Employers are estimated to have added a healthy 706,000 jobs over the month and the jobless rate to have ticked lower to 5.6%, according to economists polled by Dow Jones.
Clark, who leads corporate America's most powerful mouthpiece in Washington, praised the $1.2 trillion physical infrastructure deal brokered between the White House and a bipartisan group of senators.
"We're thrilled about it. This is critical roads, ports, bridges, airports, but it's also rural broadband. It's also getting the lead out of drinking pipes across the country," she said. "This is a good deal. It does it without raising taxes and it has our full support."
Clark said she was optimistic about the bill's odds in Congress despite some opposition from progressive Democrats.
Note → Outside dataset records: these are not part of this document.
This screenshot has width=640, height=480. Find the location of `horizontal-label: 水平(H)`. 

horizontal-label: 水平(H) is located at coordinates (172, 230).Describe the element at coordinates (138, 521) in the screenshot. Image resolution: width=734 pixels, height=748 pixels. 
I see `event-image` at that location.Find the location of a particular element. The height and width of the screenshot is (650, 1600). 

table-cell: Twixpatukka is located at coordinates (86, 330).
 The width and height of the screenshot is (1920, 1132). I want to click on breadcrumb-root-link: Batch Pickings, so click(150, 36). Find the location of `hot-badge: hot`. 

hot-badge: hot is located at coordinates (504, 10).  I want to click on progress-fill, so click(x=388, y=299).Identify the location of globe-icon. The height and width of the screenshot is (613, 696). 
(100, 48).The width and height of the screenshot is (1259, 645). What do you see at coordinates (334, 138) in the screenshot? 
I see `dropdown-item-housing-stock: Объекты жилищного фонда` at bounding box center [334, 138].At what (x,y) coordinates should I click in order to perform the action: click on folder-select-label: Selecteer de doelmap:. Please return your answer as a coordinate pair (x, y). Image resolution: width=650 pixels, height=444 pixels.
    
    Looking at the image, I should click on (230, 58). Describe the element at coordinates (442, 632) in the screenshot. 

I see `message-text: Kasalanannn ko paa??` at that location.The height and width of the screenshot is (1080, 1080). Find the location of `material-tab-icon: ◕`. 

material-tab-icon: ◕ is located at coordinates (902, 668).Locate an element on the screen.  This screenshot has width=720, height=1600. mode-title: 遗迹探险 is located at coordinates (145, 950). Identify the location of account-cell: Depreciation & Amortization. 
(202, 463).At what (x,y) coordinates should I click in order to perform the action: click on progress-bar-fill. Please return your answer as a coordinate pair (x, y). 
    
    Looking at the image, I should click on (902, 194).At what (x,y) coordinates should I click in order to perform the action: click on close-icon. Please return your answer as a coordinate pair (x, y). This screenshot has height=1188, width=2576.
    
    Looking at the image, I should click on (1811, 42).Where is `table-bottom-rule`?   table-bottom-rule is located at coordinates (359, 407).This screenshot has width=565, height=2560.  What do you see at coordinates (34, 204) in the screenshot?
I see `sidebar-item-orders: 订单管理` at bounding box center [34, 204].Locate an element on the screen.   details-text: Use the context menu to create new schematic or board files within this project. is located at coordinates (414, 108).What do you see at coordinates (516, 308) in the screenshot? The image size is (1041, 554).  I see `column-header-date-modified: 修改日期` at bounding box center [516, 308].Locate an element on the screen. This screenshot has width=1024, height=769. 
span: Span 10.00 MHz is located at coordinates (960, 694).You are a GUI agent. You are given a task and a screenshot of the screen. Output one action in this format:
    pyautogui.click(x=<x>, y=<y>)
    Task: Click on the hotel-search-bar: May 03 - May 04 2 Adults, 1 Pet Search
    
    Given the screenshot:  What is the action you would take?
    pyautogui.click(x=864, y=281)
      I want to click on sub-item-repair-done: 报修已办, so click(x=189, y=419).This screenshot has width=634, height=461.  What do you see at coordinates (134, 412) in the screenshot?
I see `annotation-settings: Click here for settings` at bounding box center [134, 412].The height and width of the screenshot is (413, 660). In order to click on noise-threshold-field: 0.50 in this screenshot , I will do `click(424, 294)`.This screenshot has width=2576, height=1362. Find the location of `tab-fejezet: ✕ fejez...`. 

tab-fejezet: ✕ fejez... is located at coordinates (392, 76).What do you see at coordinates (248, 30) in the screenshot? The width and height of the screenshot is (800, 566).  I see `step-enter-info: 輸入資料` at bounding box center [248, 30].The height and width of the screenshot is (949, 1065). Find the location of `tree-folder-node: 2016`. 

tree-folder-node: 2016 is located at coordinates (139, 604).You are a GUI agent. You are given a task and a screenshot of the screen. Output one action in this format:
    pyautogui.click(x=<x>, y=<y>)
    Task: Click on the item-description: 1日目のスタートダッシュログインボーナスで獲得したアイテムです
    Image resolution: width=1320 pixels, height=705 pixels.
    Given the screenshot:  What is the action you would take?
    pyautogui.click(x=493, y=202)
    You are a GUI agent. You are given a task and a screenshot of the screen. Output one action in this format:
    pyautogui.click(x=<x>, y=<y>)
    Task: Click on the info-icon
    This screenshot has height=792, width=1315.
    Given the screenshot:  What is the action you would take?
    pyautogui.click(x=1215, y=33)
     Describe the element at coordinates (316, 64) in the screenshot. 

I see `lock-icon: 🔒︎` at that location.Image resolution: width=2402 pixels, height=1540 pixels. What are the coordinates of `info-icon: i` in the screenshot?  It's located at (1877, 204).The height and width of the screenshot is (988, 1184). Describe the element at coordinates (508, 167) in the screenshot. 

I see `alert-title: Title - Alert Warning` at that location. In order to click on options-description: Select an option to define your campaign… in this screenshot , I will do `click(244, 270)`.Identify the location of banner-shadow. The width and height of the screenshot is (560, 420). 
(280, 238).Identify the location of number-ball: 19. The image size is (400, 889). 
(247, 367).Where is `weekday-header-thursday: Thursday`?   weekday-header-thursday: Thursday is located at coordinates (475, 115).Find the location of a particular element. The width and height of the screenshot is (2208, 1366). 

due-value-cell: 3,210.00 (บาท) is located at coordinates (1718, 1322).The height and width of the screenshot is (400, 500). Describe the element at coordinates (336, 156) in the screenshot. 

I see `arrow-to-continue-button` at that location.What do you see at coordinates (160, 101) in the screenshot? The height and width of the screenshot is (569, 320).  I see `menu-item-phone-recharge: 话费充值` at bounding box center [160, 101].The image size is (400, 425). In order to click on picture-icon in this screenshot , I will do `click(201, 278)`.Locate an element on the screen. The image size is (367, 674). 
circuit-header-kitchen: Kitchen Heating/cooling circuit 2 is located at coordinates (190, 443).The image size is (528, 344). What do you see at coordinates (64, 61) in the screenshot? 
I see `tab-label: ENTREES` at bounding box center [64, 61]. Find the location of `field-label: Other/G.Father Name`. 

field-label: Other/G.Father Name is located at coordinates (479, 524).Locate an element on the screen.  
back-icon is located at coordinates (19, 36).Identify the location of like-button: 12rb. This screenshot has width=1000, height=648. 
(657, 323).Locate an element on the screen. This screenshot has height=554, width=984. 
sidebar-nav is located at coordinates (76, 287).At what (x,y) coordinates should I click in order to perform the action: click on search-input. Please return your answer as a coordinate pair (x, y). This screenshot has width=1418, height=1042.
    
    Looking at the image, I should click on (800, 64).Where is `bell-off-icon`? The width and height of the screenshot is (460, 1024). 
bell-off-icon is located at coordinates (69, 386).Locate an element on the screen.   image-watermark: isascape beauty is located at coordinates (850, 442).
House Speaker Nancy Pelosi, D-Calif., has made clear that her chamber will not take up the physical infrastructure bill without a separate piece of legislation to fund climate-change initiatives, worker training facilities and expand worker leave benefits.
President Joe Biden resumes a road show touting the deal this weekend, when he is scheduled to travel to Michigan.
"At the end of the day, lawmakers understand what's important in their districts and they understand why this has to get done," Clark said. "We're going to be out there talking to every single one of them and reminding them what this means for jobs and productivity in their district. What it means for their bridges, what it means for their drinking water."
"There's too much good stuff in this bill that every lawmaker's going to have a hard time explaining why they didn't want this good stuff at home."